永井さんの体全体を使ったダイナミックな演奏は、男性を思わせる力強さの中に伸びやかな音色をひびかせ、一方、武久さんのチェンバロは控えめな音色で、その演奏姿勢ともども、どちらかといえば静謐な感じさえ受けた。その合奏が何ともいえない、これまでにあまり聞いたことのない音楽の世界へ誘ってくれた。
武久源造さんは目が不自由である。子供のときに目の病に受け今や全盲と聞いた。これも聞いた話であるが、祖先にドイツ系の血を持つそうで、そのいでたち、演奏姿勢は、まさにゲルマン民族の威厳と日本民族の静謐を併せ持つようであった。チェンバロを演奏しながら指揮する指の動きは、ゲルギェフの指揮を彷彿させるものがあった。
それよりも驚いたことがある。武久氏は、目が不自由でも、演台に立って自己の楽器の音を発した響き具合で、その会場の広さや人の集まり具合(会場に何人ぐらいいるかなど)が分かるという。

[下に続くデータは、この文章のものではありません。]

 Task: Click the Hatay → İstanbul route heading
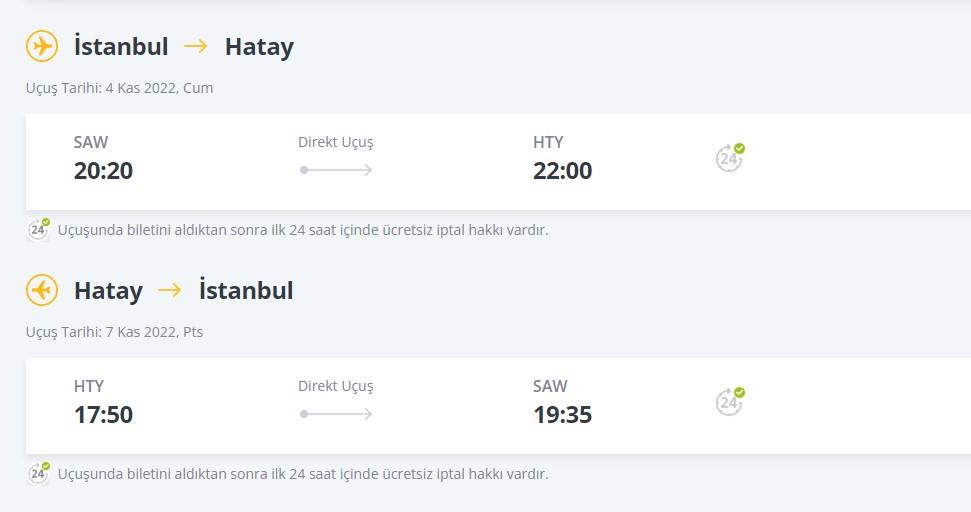click(x=183, y=290)
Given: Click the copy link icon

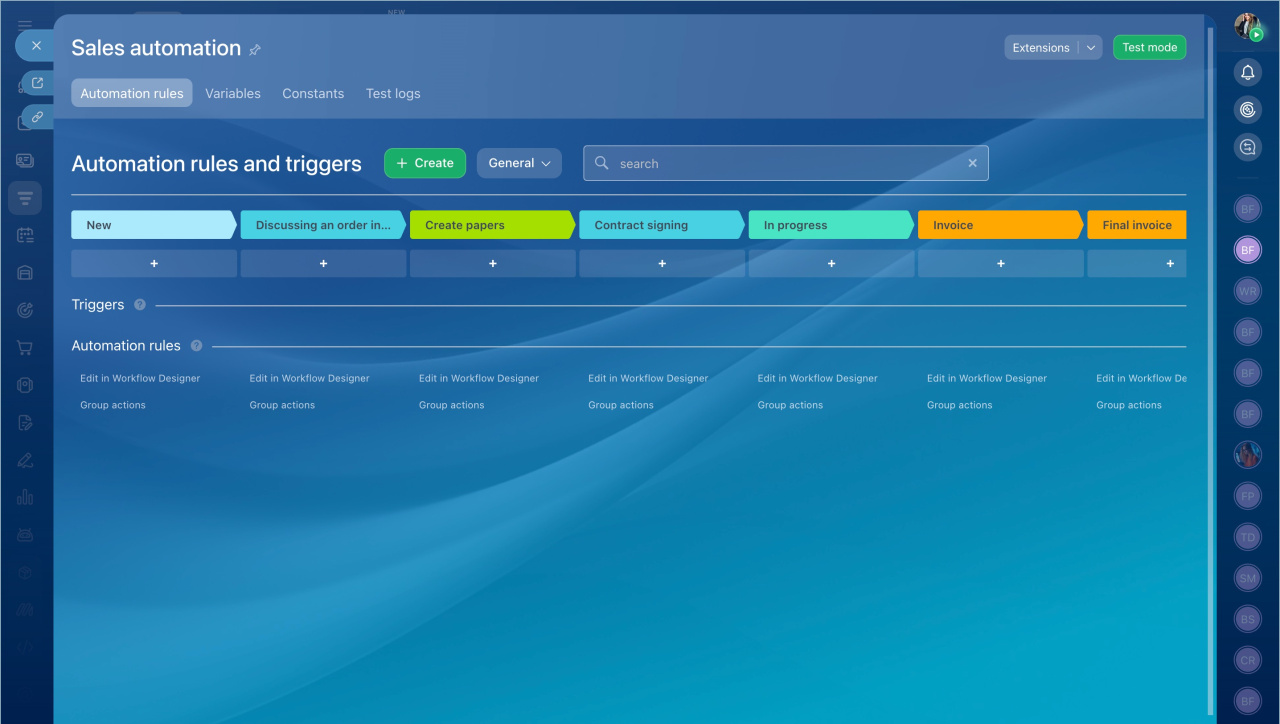Looking at the screenshot, I should pos(37,117).
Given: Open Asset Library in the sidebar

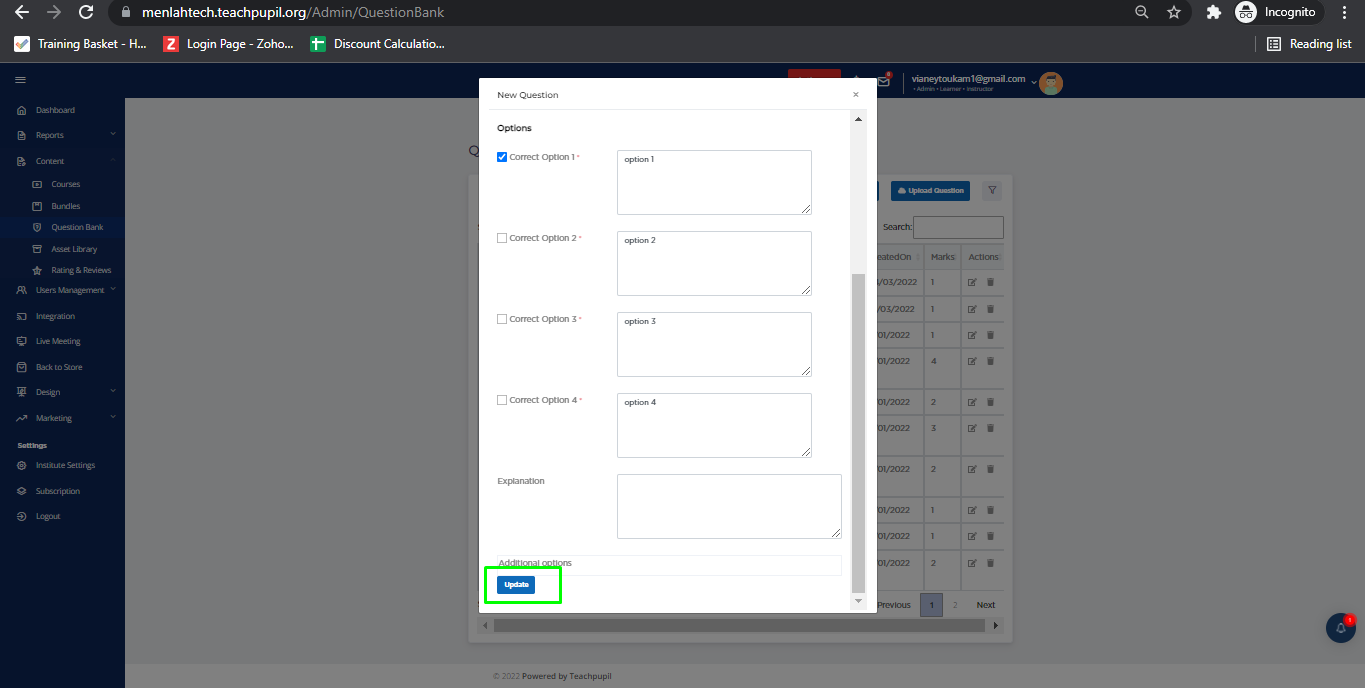Looking at the screenshot, I should [x=74, y=249].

また、常人にはとても聞き取れない音を聞くことができるようで、ある演奏中に、二階の部屋の水道の水が漏れている音が気になる、と指摘したことがあるという。
どのような感覚を持っているのだろうか? 想像を絶する世界に住んでいる人の演奏が、冒頭に書いた「かってない印象を残してくれた」のであろう。